Transcriptomics, metabolomics, and microbiomics in metabolic dysfunction-associated steatotic liver disorder (MASLD). This figure illustrates the interplay between transcriptomics, metabolomics, and the gut–liver axis in MASLD etiology. Transcriptomics: lncRNAs (NEAT1, MRAK052686) promote fatty degeneration via c-Jun N-terminal kinases (JNK)/sterol regulatory element binding protein 1c (SREBP-1c) and nuclear factor erythroid-2-related factor 2 (Nrf2) pathways; miRNAs (miR-379, miR-212-5p, miR-122) negatively impact insulin-like growth factor (IGF)-1 signaling and AMP kinase (AMPK); circRNAs (circSCD1, circ_0057558) influence lipid metabolism through Janus Kinase2 (JAK2)/signal transducer and activator of transcription 5 (STAT5) and miR-206 pathways.
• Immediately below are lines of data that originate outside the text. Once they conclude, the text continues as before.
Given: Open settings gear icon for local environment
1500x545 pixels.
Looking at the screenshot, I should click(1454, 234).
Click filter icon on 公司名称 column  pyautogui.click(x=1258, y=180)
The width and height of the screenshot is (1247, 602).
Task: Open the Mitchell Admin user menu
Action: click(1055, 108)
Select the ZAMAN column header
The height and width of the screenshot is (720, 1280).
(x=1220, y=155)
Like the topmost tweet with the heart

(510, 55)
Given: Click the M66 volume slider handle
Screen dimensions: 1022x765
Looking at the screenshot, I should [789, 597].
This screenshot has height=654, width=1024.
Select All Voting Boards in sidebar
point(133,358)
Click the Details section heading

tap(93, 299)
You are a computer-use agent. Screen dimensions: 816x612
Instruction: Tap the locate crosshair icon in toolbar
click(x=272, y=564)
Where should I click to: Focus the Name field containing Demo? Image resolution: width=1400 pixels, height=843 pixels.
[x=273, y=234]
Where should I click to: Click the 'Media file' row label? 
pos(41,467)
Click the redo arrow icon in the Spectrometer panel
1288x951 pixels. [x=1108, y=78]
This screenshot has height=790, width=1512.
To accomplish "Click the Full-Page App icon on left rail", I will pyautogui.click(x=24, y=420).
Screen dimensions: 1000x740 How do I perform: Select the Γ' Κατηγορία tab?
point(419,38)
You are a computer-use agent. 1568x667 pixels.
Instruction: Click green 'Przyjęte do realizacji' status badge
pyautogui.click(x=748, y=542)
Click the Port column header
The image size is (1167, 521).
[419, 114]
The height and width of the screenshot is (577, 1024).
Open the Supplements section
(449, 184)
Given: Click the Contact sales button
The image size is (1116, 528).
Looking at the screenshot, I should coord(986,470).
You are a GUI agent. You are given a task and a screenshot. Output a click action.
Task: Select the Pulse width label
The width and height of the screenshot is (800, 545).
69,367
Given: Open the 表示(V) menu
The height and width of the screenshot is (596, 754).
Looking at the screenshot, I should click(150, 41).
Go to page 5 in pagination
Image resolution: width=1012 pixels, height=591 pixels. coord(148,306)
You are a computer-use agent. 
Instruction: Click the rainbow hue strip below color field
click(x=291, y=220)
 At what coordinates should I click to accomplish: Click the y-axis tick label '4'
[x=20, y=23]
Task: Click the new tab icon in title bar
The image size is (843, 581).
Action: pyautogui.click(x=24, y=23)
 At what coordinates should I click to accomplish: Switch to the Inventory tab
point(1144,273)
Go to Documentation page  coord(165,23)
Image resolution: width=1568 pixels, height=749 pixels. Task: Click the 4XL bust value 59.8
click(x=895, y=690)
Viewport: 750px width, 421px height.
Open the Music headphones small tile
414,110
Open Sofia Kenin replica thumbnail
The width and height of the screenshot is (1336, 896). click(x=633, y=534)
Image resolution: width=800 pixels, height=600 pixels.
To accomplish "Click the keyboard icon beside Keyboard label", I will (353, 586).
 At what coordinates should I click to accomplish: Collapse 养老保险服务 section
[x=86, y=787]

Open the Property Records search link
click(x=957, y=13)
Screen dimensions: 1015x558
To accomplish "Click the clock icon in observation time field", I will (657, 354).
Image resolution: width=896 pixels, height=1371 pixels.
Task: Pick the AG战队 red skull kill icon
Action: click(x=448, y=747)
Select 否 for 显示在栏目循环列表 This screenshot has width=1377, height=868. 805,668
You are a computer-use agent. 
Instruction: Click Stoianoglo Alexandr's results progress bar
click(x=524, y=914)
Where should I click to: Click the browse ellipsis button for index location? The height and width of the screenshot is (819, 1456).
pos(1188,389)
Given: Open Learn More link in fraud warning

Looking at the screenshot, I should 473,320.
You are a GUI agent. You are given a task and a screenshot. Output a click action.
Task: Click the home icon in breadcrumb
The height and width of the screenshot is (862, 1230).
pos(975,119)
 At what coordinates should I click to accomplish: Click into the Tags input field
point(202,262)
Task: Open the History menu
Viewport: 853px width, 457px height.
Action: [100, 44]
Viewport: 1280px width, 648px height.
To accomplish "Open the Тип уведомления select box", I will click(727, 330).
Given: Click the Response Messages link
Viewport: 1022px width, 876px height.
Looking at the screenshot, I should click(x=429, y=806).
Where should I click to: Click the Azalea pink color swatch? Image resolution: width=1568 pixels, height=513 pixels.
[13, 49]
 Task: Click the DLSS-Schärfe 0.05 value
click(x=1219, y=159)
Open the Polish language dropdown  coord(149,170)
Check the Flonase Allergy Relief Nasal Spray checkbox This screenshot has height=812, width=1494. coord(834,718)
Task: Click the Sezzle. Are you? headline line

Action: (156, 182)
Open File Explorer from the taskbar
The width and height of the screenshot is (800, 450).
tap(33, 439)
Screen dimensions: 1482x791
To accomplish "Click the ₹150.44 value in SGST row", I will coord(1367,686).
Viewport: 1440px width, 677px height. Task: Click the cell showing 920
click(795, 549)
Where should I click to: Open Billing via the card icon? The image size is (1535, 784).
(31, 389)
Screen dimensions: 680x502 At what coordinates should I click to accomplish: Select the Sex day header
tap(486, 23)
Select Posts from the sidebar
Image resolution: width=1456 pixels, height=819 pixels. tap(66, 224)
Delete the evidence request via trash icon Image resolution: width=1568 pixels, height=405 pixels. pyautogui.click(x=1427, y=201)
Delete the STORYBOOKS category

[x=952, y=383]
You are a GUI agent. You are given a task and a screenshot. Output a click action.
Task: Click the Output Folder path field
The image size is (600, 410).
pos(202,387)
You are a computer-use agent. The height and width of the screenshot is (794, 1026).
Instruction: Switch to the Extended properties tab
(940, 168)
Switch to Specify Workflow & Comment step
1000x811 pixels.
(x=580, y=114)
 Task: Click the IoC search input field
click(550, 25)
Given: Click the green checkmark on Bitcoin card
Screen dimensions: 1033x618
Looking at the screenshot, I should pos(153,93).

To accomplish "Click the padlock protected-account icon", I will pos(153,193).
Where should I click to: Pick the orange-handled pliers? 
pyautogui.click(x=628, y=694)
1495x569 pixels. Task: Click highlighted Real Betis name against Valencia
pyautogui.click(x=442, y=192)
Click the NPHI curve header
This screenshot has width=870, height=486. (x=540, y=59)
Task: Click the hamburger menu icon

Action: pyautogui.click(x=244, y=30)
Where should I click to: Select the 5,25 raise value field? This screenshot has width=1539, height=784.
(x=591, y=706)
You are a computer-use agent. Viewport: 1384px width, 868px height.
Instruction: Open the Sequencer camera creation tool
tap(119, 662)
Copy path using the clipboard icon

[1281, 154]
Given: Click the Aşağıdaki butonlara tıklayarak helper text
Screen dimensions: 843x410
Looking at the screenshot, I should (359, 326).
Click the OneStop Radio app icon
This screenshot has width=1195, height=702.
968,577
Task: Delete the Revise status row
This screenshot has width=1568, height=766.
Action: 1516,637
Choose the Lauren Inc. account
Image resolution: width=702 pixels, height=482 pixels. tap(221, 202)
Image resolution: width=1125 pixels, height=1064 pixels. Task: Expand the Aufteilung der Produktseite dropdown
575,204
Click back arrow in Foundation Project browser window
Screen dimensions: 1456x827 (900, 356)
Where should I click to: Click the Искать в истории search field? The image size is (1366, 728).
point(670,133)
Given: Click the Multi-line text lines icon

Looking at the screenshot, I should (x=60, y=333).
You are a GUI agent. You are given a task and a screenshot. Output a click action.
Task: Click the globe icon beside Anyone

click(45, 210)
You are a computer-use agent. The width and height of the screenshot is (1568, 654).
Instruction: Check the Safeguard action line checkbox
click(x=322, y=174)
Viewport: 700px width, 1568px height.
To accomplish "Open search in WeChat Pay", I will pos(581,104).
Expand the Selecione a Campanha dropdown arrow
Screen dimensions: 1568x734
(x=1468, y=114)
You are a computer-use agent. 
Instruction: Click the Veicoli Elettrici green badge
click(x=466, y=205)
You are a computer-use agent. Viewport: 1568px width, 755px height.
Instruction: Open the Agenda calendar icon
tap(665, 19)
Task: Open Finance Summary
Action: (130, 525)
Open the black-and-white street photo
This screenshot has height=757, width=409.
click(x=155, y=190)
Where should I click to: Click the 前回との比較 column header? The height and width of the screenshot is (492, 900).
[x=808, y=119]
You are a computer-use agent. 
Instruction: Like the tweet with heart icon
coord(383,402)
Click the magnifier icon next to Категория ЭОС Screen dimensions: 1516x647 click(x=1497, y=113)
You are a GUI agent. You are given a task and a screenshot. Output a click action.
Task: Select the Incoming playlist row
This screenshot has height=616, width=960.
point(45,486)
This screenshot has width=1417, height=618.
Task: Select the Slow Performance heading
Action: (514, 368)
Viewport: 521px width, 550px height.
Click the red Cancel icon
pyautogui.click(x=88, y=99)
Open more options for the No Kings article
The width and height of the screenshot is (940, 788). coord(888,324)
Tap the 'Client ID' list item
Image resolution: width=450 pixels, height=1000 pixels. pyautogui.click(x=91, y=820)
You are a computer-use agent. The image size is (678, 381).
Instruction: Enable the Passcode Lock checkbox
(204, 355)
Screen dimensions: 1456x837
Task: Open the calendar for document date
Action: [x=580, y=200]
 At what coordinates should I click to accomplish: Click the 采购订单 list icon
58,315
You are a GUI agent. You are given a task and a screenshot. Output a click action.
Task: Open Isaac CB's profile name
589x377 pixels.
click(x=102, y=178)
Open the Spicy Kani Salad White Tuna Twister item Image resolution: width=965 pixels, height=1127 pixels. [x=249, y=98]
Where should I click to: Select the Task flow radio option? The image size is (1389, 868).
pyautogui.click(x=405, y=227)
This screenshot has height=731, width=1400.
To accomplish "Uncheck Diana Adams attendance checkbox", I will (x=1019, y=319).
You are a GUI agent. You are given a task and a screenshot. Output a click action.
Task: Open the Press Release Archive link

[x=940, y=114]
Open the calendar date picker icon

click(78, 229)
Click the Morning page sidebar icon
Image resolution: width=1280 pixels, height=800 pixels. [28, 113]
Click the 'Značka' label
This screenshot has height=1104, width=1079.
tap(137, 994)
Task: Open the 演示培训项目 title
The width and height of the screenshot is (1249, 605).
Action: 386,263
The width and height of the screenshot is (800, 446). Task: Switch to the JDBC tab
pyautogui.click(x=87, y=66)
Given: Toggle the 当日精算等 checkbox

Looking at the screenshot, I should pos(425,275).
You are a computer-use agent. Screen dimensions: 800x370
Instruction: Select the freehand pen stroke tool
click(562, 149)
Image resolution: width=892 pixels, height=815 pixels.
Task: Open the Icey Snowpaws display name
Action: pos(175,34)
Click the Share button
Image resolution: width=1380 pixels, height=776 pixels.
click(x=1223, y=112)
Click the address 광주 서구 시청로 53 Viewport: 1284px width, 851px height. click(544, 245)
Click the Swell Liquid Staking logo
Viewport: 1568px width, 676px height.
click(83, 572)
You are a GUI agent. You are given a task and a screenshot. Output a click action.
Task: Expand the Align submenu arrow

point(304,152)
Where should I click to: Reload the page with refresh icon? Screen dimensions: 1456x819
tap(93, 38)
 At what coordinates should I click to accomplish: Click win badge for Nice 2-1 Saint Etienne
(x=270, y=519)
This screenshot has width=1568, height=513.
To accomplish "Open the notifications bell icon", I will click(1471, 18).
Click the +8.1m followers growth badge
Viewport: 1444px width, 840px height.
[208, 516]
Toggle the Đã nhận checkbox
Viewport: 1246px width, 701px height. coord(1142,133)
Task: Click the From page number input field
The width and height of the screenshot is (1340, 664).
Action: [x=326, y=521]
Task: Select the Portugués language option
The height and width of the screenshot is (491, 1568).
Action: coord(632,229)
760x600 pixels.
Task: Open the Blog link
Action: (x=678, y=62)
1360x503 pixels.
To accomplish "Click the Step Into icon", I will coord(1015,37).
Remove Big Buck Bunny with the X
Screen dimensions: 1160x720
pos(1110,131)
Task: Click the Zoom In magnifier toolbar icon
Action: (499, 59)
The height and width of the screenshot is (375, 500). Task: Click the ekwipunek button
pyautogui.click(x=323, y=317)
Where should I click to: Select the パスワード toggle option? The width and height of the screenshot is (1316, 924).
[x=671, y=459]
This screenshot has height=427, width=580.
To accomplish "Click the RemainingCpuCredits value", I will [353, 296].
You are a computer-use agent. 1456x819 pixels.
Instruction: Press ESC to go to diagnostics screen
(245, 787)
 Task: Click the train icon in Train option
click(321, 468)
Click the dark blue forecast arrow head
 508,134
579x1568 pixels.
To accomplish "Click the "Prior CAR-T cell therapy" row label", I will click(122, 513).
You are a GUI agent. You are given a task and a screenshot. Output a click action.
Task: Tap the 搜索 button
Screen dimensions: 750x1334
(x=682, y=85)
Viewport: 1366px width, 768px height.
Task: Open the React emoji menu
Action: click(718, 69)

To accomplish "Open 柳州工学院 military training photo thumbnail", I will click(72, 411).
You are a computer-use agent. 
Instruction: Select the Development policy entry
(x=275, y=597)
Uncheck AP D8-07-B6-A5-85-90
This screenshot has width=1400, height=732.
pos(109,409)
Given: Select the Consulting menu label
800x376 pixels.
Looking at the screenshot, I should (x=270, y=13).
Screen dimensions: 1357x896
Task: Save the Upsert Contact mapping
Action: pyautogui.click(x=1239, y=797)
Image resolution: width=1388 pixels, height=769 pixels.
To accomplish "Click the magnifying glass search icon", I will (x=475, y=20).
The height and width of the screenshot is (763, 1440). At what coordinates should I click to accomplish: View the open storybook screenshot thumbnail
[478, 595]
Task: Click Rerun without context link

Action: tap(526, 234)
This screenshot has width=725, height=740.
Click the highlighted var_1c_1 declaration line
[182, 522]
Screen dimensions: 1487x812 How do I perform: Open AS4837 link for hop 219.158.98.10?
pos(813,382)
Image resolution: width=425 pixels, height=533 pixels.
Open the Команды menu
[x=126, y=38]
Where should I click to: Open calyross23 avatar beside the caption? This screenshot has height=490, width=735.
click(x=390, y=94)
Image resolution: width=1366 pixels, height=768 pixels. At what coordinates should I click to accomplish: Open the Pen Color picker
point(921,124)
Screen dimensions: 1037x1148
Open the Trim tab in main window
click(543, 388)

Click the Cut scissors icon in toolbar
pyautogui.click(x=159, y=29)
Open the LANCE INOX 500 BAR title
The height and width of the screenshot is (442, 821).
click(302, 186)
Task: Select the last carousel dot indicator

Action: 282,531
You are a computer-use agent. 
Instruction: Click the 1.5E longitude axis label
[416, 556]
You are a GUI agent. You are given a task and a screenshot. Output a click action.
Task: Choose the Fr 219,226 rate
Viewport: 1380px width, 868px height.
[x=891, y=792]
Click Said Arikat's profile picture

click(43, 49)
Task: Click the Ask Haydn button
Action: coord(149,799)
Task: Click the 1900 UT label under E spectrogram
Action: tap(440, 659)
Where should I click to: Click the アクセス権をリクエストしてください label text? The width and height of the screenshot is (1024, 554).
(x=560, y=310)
Metabolomics: shows hepatic changes including tricarboxylic acid cycle anaplerosis, elevated lactate and gluconeogenesis, and synthesis of saturated sphingolipids and plasma eicosanoids. Gut–liver axis: microbial metabolites affect liver function via Toll-like receptor 4 (TLR4), histone deacetylases (HDACs), and farnesoid X receptor (FXR) pathways. Green arrows indicate positive regulatory effects; red arrows represent negative impacts. This figure demonstrates the complex molecular interactions underlying MASLD progression.